Alberto Perez was ousted as city manager of Rio Grande City on Monday after more than four years with the municipality and following a contract renewal earlier this year.
The city commissioners voted to terminate Perez following a nearly two-hour executive session during which they discussed his contract.
Commissioner Flor Flores made a motion to terminate him under the terms of his contract which require a 30 days notice. For those days, Perez will be placed on paid administrative leave, during which time he and the city attorney will finalize his termination including his severance pay.
Mayor Joel Villarreal and Commissioner Rey Ramirez joined Flores in voting to fire Perez while Commissioners Hernan Garza III and Alberto Escobedo voted against it.
Police Chief Noe Castillo was then appointed interim city manager.
Perez has been with the city since September 2016 when he was hired for a six-month probationary period. In March 2017, was officially hired as the city manager on a three-year contract which was renewed for two more years in March.
Before the commissioners convened in executive session for a closed discussed, Perez asked to address the commissioners in public on the subject of his employment.
Perez began by listing his accomplishments and those of the city under his supervision, but then turned to the item itself and alleged that the possibility of his termination was a direct result of his filing two whistleblower complaints.
“I firmly believe this item and the proposed actions are a direct consequence of two whistleblower complaints I filed on Oct. 10 and Oct. 12 … with the mayor and legal counsel,” Perez said. “In the complaints I discussed actions taken by the mayor, commissioners and employees who violate state law, city charter, and established protocol.”
The first complaint, Perez said, dealt with an agenda item for a previous meeting that said the commissioners planned to discuss the employment of their public utilities director, Steven E. Cruz III.
In September, Cruz issued a statement to El Tejano, a news outlet based in Rio Grande City, in which he alleged theft and other illegal activity within the city in the past. He accused one of the city commissioners of harassment and of trying to publicly humiliate him.
Following that statement, the commissioners met on Sept. 23 to discuss the possibility of firing Cruz but before the actual meeting, Cruz’s attorney, Juan Sonny Palacios Jr., wrote a letter to the city attorney arguing that only the city manager had the authority to terminate him.
So instead of firing Cruz, the commissioners asked the city attorney to conduct an inquiry into Cruz’s public statements.

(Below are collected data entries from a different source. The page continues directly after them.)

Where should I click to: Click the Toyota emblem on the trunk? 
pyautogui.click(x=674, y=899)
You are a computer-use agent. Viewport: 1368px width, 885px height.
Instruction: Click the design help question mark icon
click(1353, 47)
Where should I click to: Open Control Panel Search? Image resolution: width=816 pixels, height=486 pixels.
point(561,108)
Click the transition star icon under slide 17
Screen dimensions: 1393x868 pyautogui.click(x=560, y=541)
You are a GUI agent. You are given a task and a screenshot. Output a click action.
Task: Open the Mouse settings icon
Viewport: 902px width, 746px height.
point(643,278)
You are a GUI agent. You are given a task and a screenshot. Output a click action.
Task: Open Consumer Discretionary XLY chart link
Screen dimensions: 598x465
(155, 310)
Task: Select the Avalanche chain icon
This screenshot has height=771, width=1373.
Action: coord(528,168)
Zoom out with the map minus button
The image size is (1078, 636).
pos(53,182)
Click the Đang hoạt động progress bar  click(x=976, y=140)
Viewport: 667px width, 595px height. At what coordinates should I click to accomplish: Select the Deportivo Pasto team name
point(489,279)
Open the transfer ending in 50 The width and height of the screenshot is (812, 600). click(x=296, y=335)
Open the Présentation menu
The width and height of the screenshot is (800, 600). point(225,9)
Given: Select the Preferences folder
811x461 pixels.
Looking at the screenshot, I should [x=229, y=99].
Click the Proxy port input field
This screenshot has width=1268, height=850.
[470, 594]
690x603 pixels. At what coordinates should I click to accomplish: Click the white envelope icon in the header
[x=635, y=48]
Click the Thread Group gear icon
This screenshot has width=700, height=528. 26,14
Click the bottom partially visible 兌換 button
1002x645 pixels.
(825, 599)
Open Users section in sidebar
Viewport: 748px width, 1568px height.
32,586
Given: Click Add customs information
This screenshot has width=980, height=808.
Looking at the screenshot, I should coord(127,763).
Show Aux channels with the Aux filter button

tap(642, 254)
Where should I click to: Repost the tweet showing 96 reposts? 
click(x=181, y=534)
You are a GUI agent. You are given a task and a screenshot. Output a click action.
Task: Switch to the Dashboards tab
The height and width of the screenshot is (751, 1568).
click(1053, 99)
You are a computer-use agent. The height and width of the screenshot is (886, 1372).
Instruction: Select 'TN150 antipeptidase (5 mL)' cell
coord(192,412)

“On Sept. 24, 2020, I was directed by legal counsel to conduct an inquiry as to the statements made by the public utilities director and to present a report and my recommendations,” Perez told the commissioners on Monday. “On Oct. 1, 2020, I presented my findings; I found that the director had not violated any policy or procedure, thus I did not recommend any adverse action.”
“It became apparent that the commission expected me to recommend the director’s termination,” Perez added.
But Perez was unable to finish explaining the basis for his whistleblower complaints as City Attorney Calixtro Villarreal interrupted and instructed Perez to limit his remarks to his accomplishments and overall job performance.
However, he also said that two alleged illegal actions occurred during the executive session on Oct. 28 — his whistleblower complaints were discussed without listing the item as he claims is required, and he claimed his rights as a whistleblower were violated, citing the Texas Whistleblower Act which protects public employees from retaliation.
In response, the mayor pointed to a conversation he and Perez had before he was hired.
“I remember having a conversation with you and I personally told you myself that if I ever, at any point in time … had question in trust, that I would personally go and talk to you and tell you specifically that that’s the case,” Villarreal said. “And in return, you mentioned to me, of your own volition, you said to me that at that point, if it ever got to that, that you yourself would voluntarily walk away. Your words not mine.”
“Maybe a month or so ago, I kept my end of the bargain in reference to that conversation, because I do keep my word,” the mayor continued. “And I went to you and I specifically mentioned to you that my trust had been broken considerably and significantly in regards to some of the practices that you were following.”
“Shortly after I had that conversation with you, maybe a few days afterwards, that’s when you wrote this whistleblower report, after the conversation I had with you,” Villarreal said. “Now, what that entails, I don’t know, but I seriously … question these motives behind your complaint.”
At the conclusion of the mayor’s remarks, Perez asked what the criteria would be for the evaluation of his job performance, to which Villarreal said that would be discussed in executive session.
“So there’s no evaluation, you’re just going to create it as you go or…” Perez said.
“No, sir,” Villarreal said. “We’ve had many conversations with other individuals and people under your supervisory role and … as well as my personal dealings with you, Mr. Perez.”
Neither Perez nor Villarreal could be reached for comment after the meeting.